Fangamer is an American video game merchandising company and game publisher based in Tucson, Arizona. Fangamer was originally spun out from Starmen.net, an EarthBound online forum. It operates an online store that sells licensed indie game merchandise items such as hats, pins, vinyl records, t-shirts and other products. In recent years the company has also begun publishing physical editions of independent video games.

History 
Starmen.net, an online forum, began selling T-shirts and mugs in 2007 as a way to pay for the server costs of the site. One of the creators of the site stated, "Well, the ads weren't paying the bills, so we thought, 'What if we took the kinda-crappy print-on-demand stuff we’re making on CafePress, and we did it at a much higher-quality?'". The next year, Fangamer was launched with an initial offering of "two t-shirts, a pin set, and a mug" based on EarthBound. After the success of this initial run of merchandise, Fangamer started to expand into creating items for other games such as Phoenix Wright and Chrono Trigger. To avoid infringement of the various video game properties they were creating items for at the time, the site avoided using designs with any copyrighted symbols. Fangamer also produced physical copies of Starmen.net's unofficial player's guide for Mother 3.

In the mid-2010's Fangamer became known as a fulfillment partner for video game Kickstarters, providing merchandise for the campaigns of games such as Broken Age and Bloodstained: Ritual of the Night.

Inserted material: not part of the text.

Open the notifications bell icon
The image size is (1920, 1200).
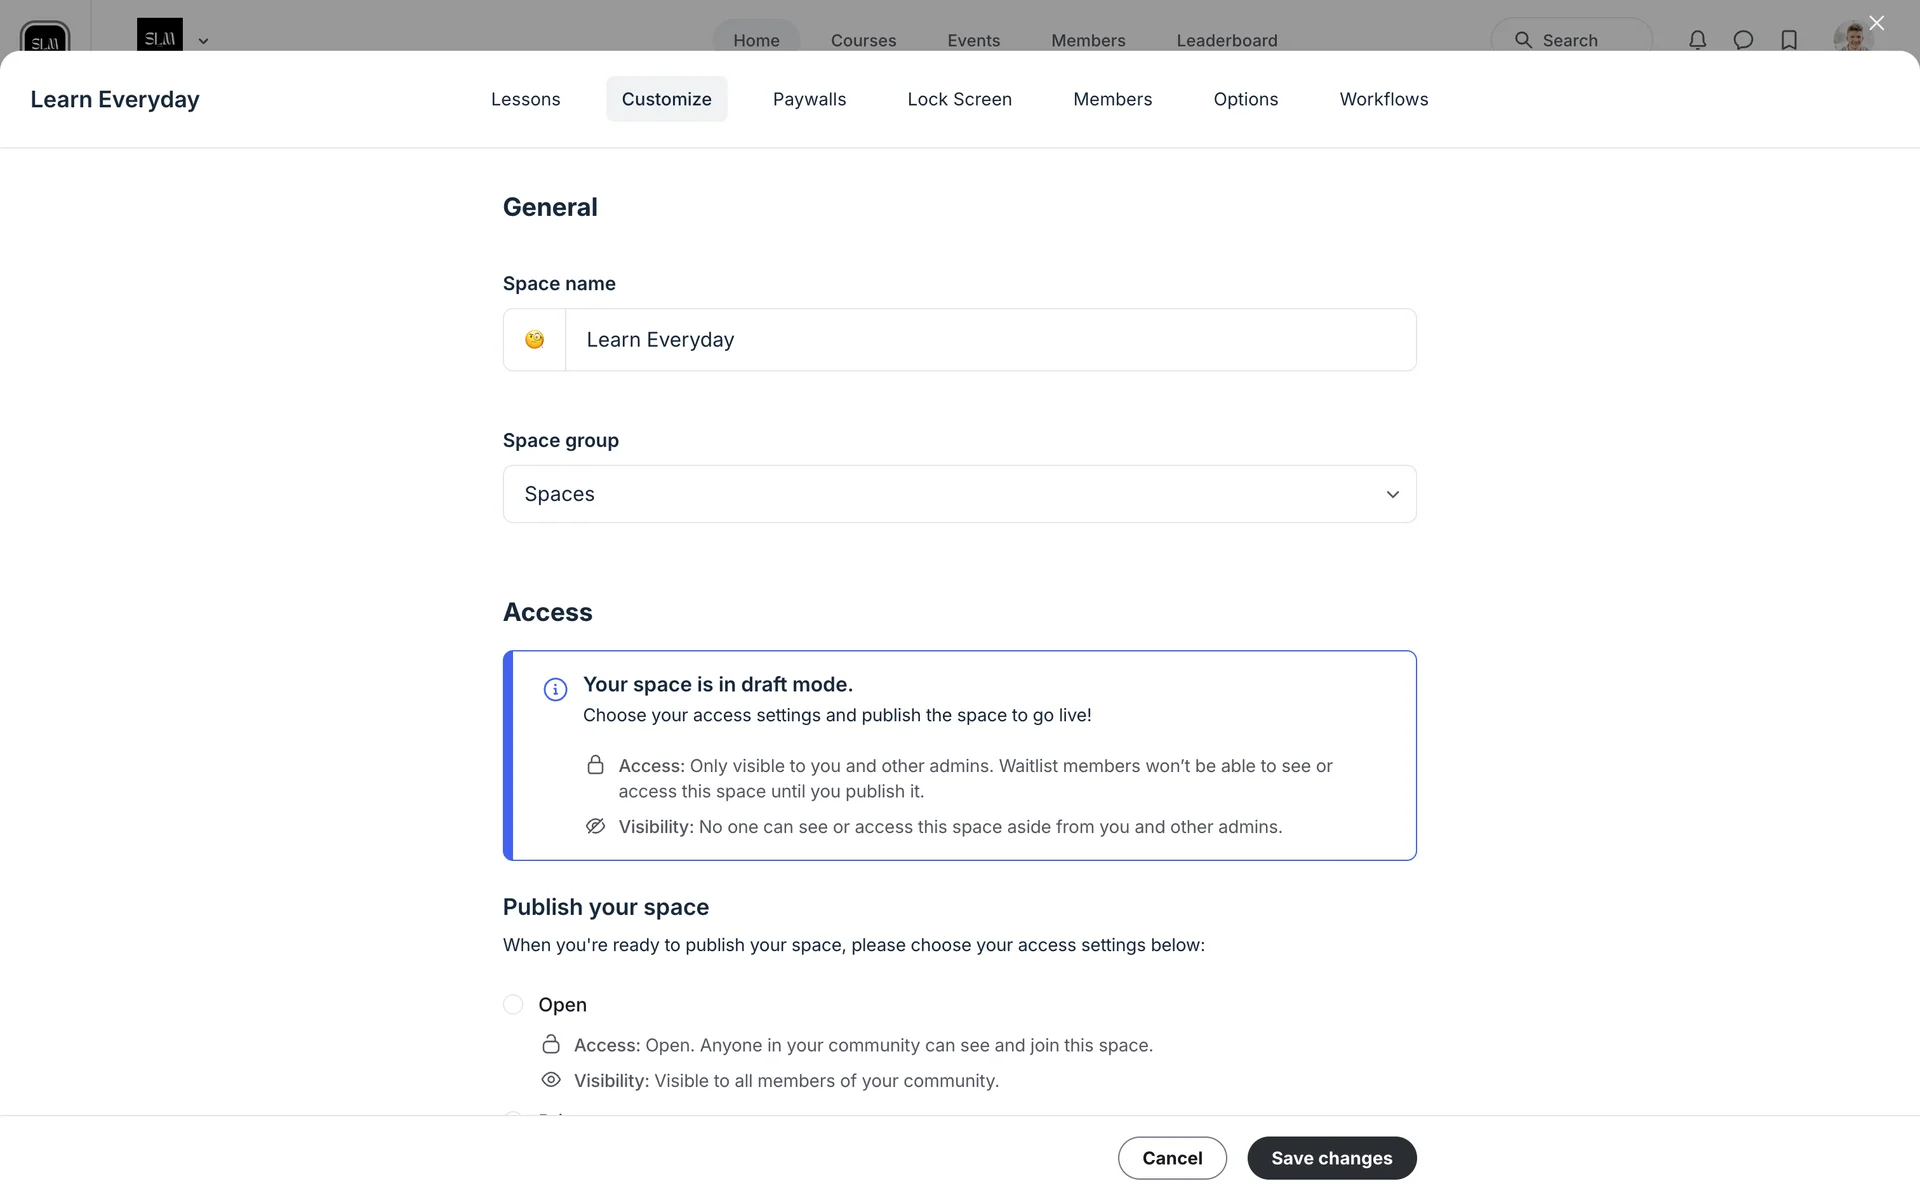[x=1697, y=40]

After partnering with Toby Fox to create merchandise for Undertale, the site experienced a higher number of sales, with a cofounder saying "I thought there was a glitch in Shopify... Undertale had become just an incredible phenomenon.”. This success allowed Fangamer to expand into acquiring licenses for other video game proprieties, going on to create merchandise for games such as Hollow Knight and Banjo-Kazooie.